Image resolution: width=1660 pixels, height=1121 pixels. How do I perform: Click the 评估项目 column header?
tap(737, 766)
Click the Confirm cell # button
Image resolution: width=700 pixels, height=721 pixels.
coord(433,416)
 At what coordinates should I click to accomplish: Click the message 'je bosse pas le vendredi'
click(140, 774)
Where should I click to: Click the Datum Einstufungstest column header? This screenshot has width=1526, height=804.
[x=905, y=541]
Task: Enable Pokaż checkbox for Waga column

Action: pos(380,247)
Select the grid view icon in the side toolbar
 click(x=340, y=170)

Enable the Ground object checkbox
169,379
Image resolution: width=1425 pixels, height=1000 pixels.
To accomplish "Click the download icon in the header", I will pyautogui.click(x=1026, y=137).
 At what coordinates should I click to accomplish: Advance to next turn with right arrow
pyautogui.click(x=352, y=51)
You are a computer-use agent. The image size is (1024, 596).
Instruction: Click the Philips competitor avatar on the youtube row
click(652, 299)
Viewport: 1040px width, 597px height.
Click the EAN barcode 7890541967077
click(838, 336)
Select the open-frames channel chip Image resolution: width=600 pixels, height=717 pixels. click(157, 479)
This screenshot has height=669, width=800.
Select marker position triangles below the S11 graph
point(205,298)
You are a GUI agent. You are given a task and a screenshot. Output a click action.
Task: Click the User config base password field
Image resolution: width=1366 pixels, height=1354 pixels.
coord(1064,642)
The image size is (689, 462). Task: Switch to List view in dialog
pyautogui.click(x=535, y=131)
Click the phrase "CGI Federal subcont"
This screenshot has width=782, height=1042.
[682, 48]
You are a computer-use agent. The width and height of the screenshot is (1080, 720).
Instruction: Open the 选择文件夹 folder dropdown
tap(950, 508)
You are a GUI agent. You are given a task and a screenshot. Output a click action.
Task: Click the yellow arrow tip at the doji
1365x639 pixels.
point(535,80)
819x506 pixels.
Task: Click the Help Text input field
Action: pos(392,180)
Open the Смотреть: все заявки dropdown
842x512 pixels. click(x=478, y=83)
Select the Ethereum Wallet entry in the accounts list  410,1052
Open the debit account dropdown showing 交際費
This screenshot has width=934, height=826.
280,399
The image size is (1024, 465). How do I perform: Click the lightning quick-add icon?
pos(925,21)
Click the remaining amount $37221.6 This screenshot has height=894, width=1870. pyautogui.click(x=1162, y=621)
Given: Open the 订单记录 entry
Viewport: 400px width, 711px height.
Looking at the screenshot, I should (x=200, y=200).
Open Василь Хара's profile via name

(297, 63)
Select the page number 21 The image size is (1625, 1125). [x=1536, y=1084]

Task goal ▸ Rewrite all the records with "column header" changed to "column title" wherever it occurs, leaving everything else as it is.

Final result ▸
Image resolution: width=1660 pixels, height=1121 pixels. How do I perform: Click the 评估项目 column title?
tap(737, 766)
Click the Confirm cell # button
Image resolution: width=700 pixels, height=721 pixels.
coord(433,416)
 At what coordinates should I click to accomplish: Click the message 'je bosse pas le vendredi'
click(140, 774)
Where should I click to: Click the Datum Einstufungstest column title? This screenshot has width=1526, height=804.
[x=905, y=541]
Task: Enable Pokaż checkbox for Waga column

Action: pos(380,247)
Select the grid view icon in the side toolbar
 click(x=340, y=170)

Enable the Ground object checkbox
169,379
Image resolution: width=1425 pixels, height=1000 pixels.
To accomplish "Click the download icon in the header", I will pyautogui.click(x=1026, y=137).
 At what coordinates should I click to accomplish: Advance to next turn with right arrow
pyautogui.click(x=352, y=51)
You are a computer-use agent. The image size is (1024, 596).
Instruction: Click the Philips competitor avatar on the youtube row
click(652, 299)
Viewport: 1040px width, 597px height.
Click the EAN barcode 7890541967077
click(838, 336)
Select the open-frames channel chip Image resolution: width=600 pixels, height=717 pixels. click(157, 479)
This screenshot has height=669, width=800.
Select marker position triangles below the S11 graph
point(205,298)
You are a GUI agent. You are given a task and a screenshot. Output a click action.
Task: Click the User config base password field
Image resolution: width=1366 pixels, height=1354 pixels.
coord(1064,642)
The image size is (689, 462). Task: Switch to List view in dialog
pyautogui.click(x=535, y=131)
Click the phrase "CGI Federal subcont"
This screenshot has width=782, height=1042.
[682, 48]
You are a computer-use agent. The width and height of the screenshot is (1080, 720).
Instruction: Open the 选择文件夹 folder dropdown
tap(950, 508)
You are a GUI agent. You are given a task and a screenshot. Output a click action.
Task: Click the yellow arrow tip at the doji
1365x639 pixels.
point(535,80)
819x506 pixels.
Task: Click the Help Text input field
Action: pos(392,180)
Open the Смотреть: все заявки dropdown
842x512 pixels. click(x=478, y=83)
Select the Ethereum Wallet entry in the accounts list  410,1052
Open the debit account dropdown showing 交際費
This screenshot has width=934, height=826.
280,399
The image size is (1024, 465). How do I perform: Click the lightning quick-add icon?
pos(925,21)
Click the remaining amount $37221.6 This screenshot has height=894, width=1870. pyautogui.click(x=1162, y=621)
Given: Open the 订单记录 entry
Viewport: 400px width, 711px height.
Looking at the screenshot, I should (x=200, y=200).
Open Василь Хара's profile via name

(297, 63)
Select the page number 21 The image size is (1625, 1125). [x=1536, y=1084]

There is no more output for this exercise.